#### Document text
- Countries: France
- Champions: Lyon OU
- Runners-up: Narbonne

= 1932–33 French Rugby Union Championship =

French rugby championship

The 1932–33 French Rugby Championship was won by Lyon OU that defeated Narbonne in the final.

In this edition, there were the "come back" of the 14 club of the UFRA (Union française de rugby amateur) after two year of separated championship.

Really, the team readmitted were 12, because the Stade Nantais restart from the second division and the US Narbonne disappeared. In any case were 54 the teams admitted at the championship, divided in 6 pools of nine

Six team participating at previous edition were not qualified: Cognac, Lorrain, Romans-Péage, La Teste, SC Toulouse and Villeneuve-sur-Lot

Eight were the "new" clubs respect the previous edition: Angoulême, Bergerac, Dax, Libourne, Oyonnax, Pamiers, Primevères, and Valence Sportif.

==First round==

(in bold the winner, qualified to semifinals)

- Pool A Albi, Auch, Boucau, Pamiers, Pau, Soustons, Stadoceste, Toulouse OEC, Tyrosse
- Pool B Agen, Bayonne, SA Bordeaux, Stade Bordelais, Dax, Gujan-Mestras, Hendaye, Lourdes, Stade Nay
- Pool C Angoulême, AS Bayonne, Bègles, US Bergerac, Biarritz, Libourne, Oloron, Périgueux, Peyrehorade.
- Pool D Bort, Brive, Carcassonne, Montauban, Narbonne, Arlequins Perpignan, Quillan, Thuir, Toulouse
- Pool E Béziers, Grenoble, FC Lyon, Oyonnax, US Perpignan, Pézenas, Toulon, Valence, Vienne
- Pool F CASG Paris, Limoges, Lyon OU, Montferrand, Primevères, Racing Paris, Roanne, Saint-Claude, Stade Français

== Semifinals ==
=== Pool 1===

| apr. 1933 | Bayonne | - | Toulon | 15–10 | Toulouse |
| apr. 1933 | Narbonne | - | Toulon | 3–0 | Béziers |
| apr. 1933 | Narbonne | - | Bayonne | 14–0 | Toulouse |

Ranking: 1. Narbonne 6pt, 2. Bayonne 4pt, 3. Touloun 2 pt.

#### Stored data
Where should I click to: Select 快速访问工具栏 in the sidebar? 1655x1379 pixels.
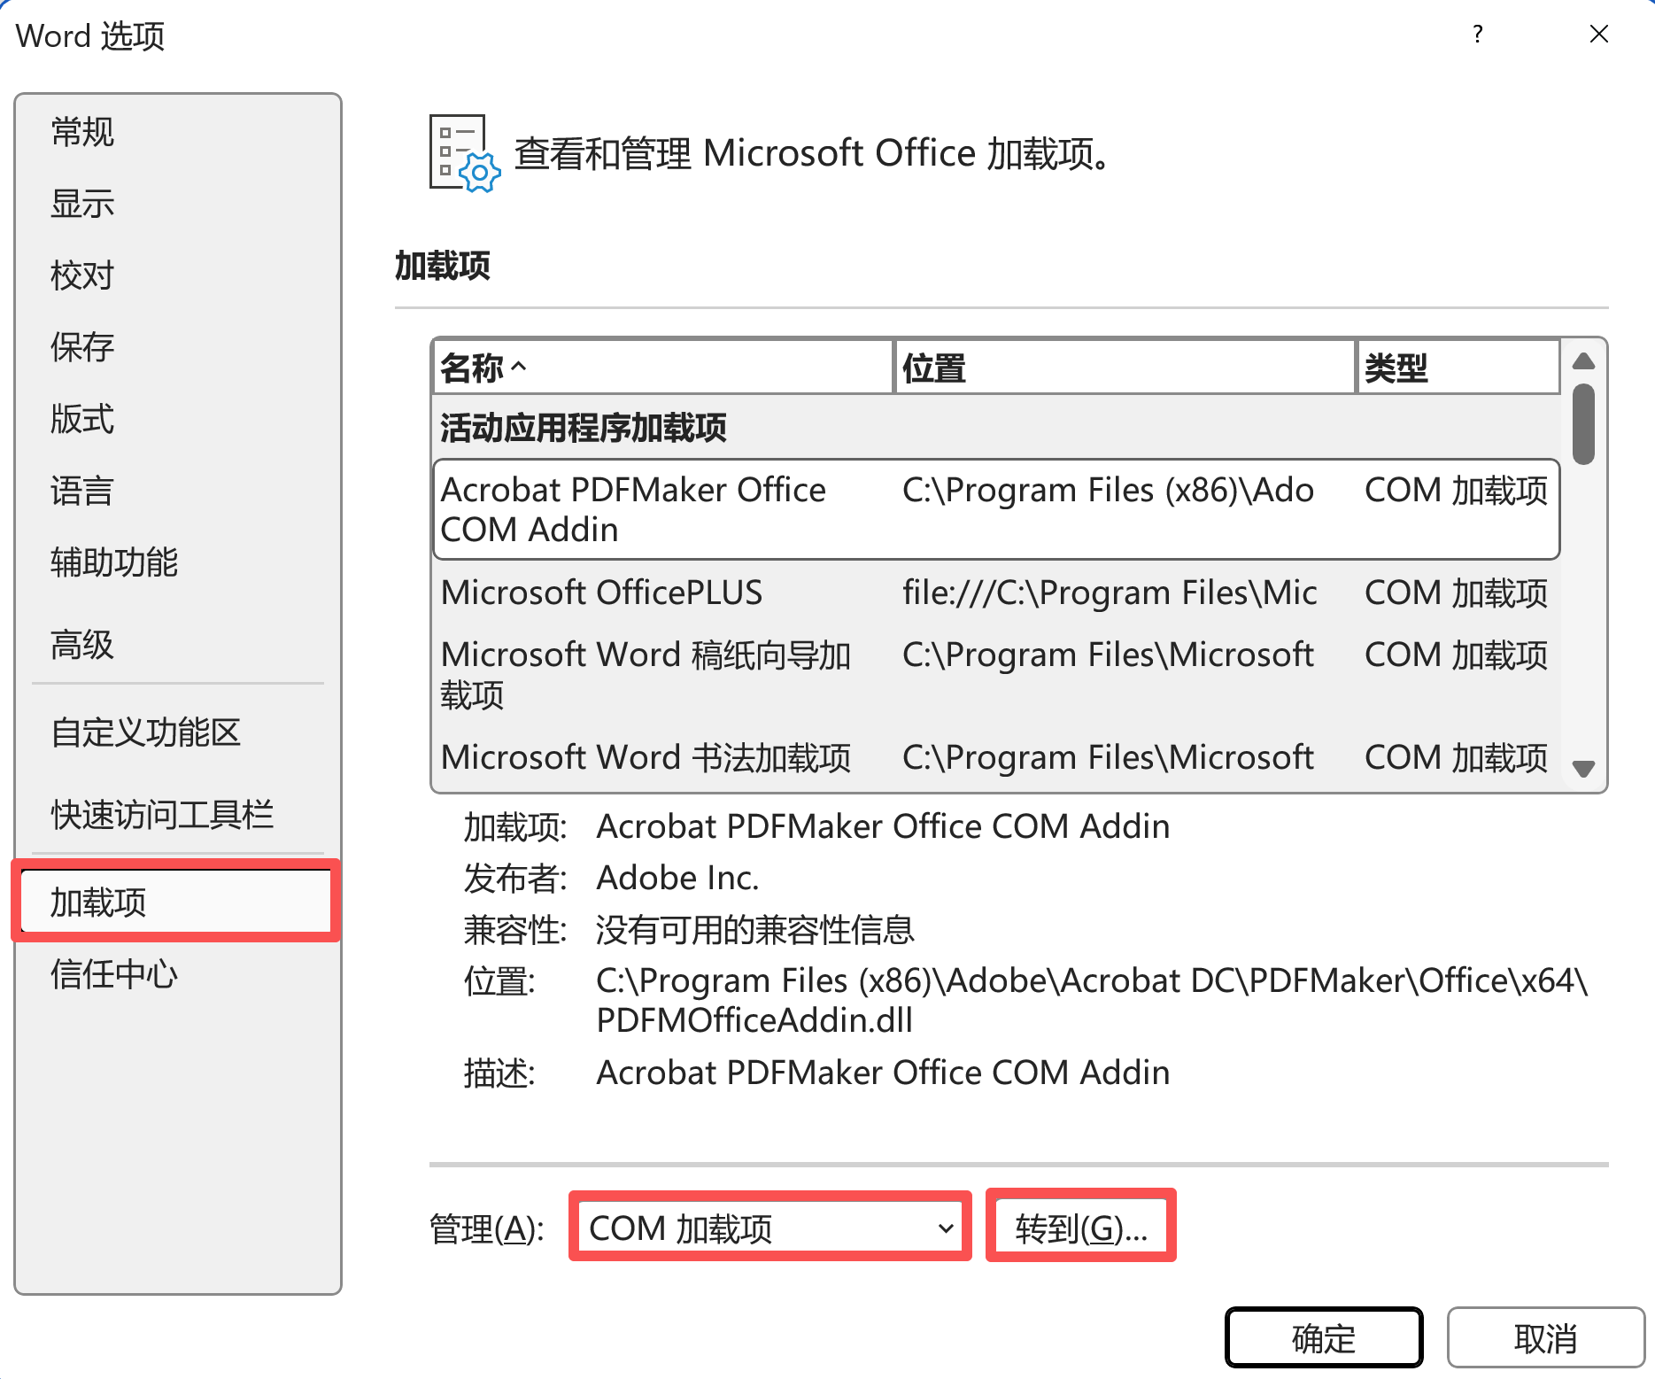tap(162, 814)
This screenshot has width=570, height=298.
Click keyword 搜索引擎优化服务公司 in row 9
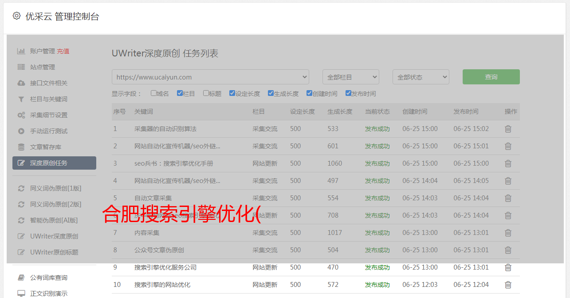pyautogui.click(x=165, y=267)
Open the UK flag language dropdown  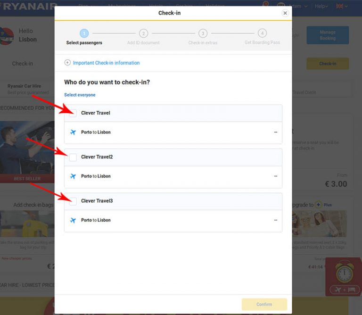pos(342,6)

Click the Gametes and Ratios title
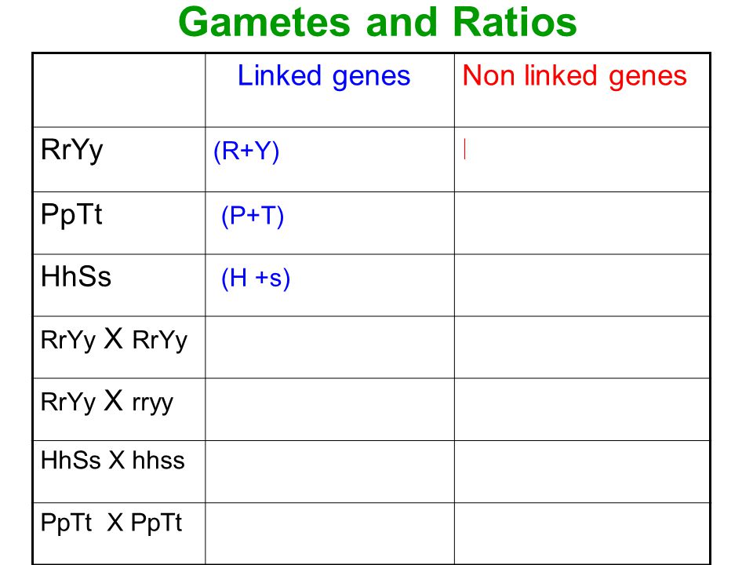377,23
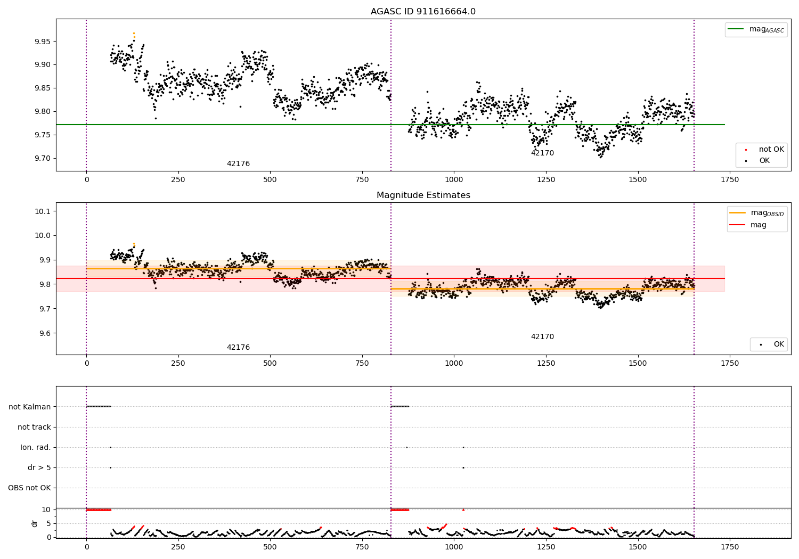Click the 42170 label in the middle plot

[x=542, y=337]
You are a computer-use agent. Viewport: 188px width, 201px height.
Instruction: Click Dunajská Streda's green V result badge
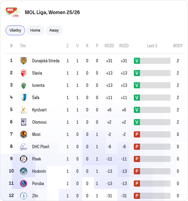(x=137, y=61)
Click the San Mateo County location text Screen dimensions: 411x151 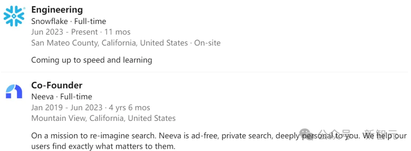(x=109, y=43)
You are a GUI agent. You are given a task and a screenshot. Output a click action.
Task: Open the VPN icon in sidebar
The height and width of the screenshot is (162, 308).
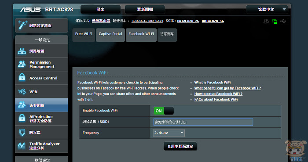pyautogui.click(x=22, y=91)
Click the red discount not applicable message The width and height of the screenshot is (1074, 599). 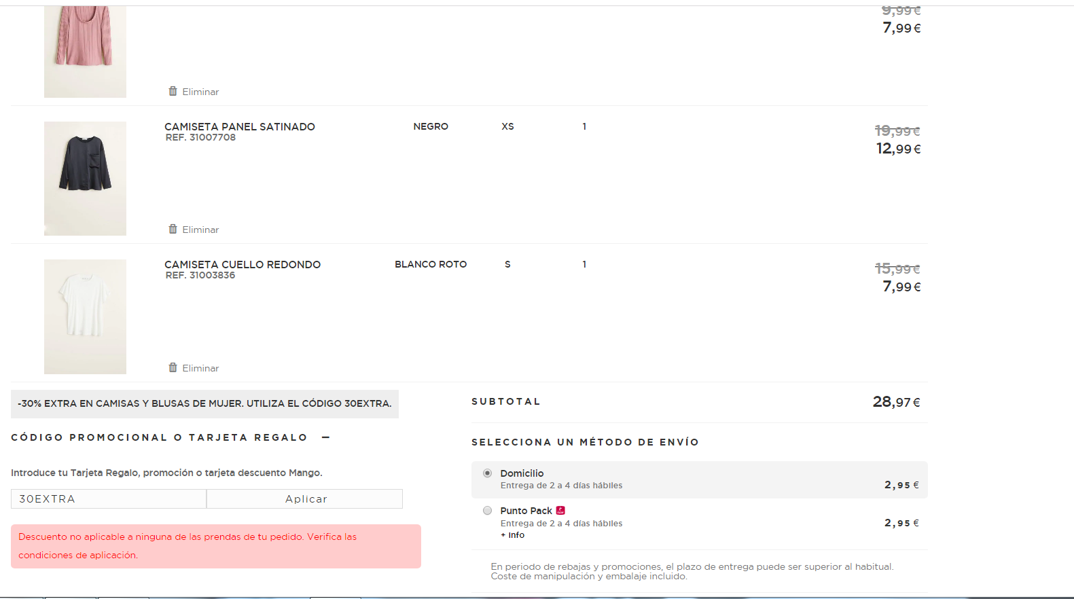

#### Try it
Extract the passage of the rugby championship text from "- Countries: France" to "in the final.". The listing above comes from a separate source, unrelated to the rugby championship text.

#### Exercise result
- Countries: France
- Champions: Lyon OU
- Runners-up: Narbonne

= 1932–33 French Rugby Union Championship =

French rugby championship

The 1932–33 French Rugby Championship was won by Lyon OU that defeated Narbonne in the final.